Talking About FAS With Siblings: Question From A Friend.....

Parents of a child affected by FASD often wonder how to explain FASD to his or her siblings. When the child with FASD has an uncontrolled outburst, or when he or she takes a toy or other valuable from their room without permission, or when the parent(s) treat the disabled child differently because of the FASD, the non-disabled ( "NT" or neurotypical) sibling(s) cannot help but be impacted by the condition.

With the time and energy needed to supervise and manage the ongoing needs of a child affected by FASD, it can be difficult for the adults in the family to carve out meaningful time to spend with the child or children in the family who do not have FASD. Parents are caught in the crossfire trying to emotionally absorb the anger and
resentment from all sides.

Common Sibling Issues

As in any family, positive and negative feelings may develop between siblings or because of siblings. Here are a few issues that siblings of a child affected by FASD may face:
  • Embarrassment of the sibling’s behavior or appearance.
  • Anger or jealousy over the amount of attention the child with the disability receives. This may lead to a desire to act out in negative ways, either to get the parents' attention and/or to dull the depth of their own conflicted feelings about their disabled brother or sister.
  • Isolation ("None of my friends have a sister with FASD!" "I can never have anyone over because of my brother's behavior!")
  • Pressure to achieve in order to “make-up” for the disabled brother or sister’s inabilities.

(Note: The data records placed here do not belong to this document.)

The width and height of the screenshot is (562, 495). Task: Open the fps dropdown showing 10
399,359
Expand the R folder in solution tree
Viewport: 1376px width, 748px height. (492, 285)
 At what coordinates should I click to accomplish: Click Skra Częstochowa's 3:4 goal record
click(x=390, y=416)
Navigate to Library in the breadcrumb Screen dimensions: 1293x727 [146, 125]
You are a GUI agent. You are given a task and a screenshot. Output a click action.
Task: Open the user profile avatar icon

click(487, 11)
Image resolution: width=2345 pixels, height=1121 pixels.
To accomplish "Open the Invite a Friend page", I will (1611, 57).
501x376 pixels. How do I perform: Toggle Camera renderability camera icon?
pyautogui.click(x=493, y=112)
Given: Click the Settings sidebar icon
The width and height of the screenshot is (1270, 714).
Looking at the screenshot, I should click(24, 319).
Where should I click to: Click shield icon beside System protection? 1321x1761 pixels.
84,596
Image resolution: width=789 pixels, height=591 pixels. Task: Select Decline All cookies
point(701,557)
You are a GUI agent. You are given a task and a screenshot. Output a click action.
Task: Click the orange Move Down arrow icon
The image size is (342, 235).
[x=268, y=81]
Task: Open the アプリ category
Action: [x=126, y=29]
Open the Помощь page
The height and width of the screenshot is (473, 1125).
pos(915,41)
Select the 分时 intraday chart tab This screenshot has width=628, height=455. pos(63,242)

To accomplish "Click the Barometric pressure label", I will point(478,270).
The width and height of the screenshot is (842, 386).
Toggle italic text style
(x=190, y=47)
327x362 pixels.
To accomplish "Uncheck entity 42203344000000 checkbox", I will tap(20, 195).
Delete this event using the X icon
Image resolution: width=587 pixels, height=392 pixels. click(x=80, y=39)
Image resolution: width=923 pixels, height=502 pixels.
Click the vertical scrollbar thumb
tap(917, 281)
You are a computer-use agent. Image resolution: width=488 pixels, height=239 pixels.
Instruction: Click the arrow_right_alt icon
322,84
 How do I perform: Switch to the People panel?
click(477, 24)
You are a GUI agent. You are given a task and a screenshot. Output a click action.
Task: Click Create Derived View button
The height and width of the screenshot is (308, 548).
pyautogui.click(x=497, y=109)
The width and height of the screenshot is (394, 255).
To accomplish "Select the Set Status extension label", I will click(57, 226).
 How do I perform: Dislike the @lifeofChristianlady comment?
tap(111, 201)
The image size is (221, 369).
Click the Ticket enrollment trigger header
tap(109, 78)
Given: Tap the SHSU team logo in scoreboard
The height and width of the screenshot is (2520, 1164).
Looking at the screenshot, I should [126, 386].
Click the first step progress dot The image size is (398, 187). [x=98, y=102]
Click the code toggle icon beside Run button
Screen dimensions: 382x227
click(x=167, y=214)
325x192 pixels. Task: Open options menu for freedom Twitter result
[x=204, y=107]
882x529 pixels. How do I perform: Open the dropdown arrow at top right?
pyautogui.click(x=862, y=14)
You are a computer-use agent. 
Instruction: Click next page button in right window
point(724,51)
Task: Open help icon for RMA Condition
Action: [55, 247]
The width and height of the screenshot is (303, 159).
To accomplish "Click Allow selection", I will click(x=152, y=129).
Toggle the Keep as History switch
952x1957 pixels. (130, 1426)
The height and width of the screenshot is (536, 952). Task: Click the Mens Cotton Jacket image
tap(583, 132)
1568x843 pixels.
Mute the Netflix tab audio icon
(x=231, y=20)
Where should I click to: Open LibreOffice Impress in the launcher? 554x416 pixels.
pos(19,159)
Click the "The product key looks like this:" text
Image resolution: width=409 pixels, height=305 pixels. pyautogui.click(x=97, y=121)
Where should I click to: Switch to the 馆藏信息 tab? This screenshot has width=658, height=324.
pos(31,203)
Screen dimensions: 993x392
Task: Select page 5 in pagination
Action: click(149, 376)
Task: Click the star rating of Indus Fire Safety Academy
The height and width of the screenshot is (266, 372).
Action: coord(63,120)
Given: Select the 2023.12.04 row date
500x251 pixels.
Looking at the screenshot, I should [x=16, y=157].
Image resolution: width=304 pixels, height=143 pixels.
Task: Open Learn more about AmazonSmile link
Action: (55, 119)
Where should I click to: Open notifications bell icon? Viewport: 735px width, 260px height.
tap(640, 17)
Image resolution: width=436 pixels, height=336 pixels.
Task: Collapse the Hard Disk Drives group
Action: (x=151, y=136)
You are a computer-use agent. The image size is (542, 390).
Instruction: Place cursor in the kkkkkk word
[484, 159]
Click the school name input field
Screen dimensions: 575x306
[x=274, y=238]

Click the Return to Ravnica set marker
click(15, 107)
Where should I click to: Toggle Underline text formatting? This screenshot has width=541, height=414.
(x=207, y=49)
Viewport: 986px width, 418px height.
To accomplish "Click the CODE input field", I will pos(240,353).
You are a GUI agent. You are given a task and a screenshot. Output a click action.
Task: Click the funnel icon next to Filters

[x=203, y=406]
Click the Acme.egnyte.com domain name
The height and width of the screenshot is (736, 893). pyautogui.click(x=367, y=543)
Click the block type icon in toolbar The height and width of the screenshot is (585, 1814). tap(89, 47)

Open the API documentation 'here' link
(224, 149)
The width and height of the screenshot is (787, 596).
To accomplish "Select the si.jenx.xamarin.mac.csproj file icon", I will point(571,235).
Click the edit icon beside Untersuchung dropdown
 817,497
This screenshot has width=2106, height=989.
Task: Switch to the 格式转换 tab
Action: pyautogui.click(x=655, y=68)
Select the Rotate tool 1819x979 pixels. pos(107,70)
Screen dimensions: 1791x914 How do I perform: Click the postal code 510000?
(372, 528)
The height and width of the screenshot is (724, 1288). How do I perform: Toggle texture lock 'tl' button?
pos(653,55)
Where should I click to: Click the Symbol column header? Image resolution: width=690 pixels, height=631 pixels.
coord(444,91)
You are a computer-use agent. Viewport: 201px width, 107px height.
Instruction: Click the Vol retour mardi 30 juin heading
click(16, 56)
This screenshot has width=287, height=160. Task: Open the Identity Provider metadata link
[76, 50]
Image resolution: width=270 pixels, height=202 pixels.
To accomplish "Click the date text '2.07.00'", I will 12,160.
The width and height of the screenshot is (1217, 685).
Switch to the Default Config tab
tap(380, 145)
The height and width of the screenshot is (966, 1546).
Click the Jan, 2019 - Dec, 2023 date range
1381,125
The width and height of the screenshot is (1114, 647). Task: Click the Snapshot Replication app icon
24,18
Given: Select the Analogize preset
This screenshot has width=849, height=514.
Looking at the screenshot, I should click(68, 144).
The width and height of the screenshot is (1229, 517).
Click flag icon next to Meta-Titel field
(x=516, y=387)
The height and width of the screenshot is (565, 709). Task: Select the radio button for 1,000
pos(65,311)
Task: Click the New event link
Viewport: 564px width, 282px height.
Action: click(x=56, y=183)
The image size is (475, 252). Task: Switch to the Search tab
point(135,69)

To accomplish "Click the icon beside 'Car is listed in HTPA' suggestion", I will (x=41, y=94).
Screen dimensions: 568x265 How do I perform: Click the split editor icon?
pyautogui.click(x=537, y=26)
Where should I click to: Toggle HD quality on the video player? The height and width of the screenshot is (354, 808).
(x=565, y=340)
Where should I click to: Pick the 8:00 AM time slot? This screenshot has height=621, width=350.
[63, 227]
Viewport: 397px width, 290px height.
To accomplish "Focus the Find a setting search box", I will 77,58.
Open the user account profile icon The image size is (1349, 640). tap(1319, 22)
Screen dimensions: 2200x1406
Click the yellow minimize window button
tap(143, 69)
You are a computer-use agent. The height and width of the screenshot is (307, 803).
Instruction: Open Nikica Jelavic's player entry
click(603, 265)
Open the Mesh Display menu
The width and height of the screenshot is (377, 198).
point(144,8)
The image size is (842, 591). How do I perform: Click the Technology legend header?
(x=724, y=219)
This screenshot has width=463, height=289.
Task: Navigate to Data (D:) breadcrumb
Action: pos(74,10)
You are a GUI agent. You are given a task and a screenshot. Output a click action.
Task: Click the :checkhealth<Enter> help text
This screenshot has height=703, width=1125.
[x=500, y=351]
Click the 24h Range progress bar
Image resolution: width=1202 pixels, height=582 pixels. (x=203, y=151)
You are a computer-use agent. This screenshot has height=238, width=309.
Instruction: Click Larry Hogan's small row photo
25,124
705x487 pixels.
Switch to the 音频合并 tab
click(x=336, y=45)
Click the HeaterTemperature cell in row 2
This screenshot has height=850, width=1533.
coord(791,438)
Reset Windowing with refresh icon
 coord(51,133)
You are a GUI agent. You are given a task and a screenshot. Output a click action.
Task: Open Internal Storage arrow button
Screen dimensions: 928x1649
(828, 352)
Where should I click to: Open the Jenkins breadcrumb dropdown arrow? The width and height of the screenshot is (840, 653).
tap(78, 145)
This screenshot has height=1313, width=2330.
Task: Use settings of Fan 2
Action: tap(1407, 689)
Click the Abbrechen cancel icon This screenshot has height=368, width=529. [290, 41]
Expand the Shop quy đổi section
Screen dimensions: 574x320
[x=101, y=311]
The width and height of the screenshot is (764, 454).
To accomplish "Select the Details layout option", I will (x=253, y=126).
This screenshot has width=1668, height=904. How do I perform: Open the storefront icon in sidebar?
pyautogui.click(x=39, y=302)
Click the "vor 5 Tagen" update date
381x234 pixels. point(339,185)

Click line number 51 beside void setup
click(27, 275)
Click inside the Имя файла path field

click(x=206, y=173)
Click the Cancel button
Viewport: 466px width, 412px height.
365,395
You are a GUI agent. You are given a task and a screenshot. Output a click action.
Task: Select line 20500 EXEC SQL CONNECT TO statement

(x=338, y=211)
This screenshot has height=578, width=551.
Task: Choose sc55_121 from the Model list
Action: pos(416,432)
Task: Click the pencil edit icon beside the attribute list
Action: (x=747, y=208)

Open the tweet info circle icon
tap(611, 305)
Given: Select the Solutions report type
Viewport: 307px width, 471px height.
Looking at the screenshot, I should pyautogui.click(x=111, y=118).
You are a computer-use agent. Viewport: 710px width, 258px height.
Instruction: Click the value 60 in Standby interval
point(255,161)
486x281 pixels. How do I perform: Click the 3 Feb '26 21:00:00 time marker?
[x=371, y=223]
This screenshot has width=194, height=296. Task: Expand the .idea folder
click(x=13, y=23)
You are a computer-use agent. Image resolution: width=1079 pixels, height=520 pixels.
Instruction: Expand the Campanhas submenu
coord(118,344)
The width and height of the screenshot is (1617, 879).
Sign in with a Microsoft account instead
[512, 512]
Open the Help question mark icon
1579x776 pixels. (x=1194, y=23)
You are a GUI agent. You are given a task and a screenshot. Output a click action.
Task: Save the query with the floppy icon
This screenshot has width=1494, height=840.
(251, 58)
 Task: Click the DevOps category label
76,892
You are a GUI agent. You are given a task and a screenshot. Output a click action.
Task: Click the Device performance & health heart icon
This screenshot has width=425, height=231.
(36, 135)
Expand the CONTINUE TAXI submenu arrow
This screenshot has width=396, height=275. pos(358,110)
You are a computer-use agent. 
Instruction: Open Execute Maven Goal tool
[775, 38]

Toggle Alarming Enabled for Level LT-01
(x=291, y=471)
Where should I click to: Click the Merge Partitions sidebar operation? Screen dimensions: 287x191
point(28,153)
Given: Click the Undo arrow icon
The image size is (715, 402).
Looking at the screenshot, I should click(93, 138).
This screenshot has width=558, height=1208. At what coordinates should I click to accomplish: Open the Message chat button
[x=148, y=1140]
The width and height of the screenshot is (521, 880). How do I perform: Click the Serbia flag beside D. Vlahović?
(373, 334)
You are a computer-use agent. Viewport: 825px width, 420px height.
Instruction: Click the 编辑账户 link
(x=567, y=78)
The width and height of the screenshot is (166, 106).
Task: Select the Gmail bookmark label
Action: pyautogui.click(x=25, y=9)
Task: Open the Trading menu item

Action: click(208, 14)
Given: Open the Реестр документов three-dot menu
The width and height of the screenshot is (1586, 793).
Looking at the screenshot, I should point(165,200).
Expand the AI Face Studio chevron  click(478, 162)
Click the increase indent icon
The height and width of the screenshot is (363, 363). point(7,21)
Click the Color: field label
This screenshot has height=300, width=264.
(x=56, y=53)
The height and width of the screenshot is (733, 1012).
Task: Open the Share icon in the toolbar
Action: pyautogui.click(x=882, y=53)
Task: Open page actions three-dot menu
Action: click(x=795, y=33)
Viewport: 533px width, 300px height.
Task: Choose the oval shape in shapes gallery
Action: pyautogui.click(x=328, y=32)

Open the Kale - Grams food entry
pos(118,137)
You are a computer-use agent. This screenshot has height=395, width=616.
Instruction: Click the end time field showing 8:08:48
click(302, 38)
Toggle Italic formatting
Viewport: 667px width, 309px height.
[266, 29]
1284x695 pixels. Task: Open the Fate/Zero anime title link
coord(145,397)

Balancing Parenting Between the Child with FASD and the NT Child

Parents describe their exhaustion which causes them to neglect the needs and activities of their normal children. Parents agonize over the unmet needs of all their children because the critical needs of the child with FASD monopolizes both their time and energy. Siblings feel angry and resentful toward their unavailable parents while at the same time they resent the child with FASD for embarrassing the family with outlandish behavior. Parents are not only exhausted physically from caring for a child with special 24-hour needs, but they are emotionally drained from the anger and bitterness they receive from everyone.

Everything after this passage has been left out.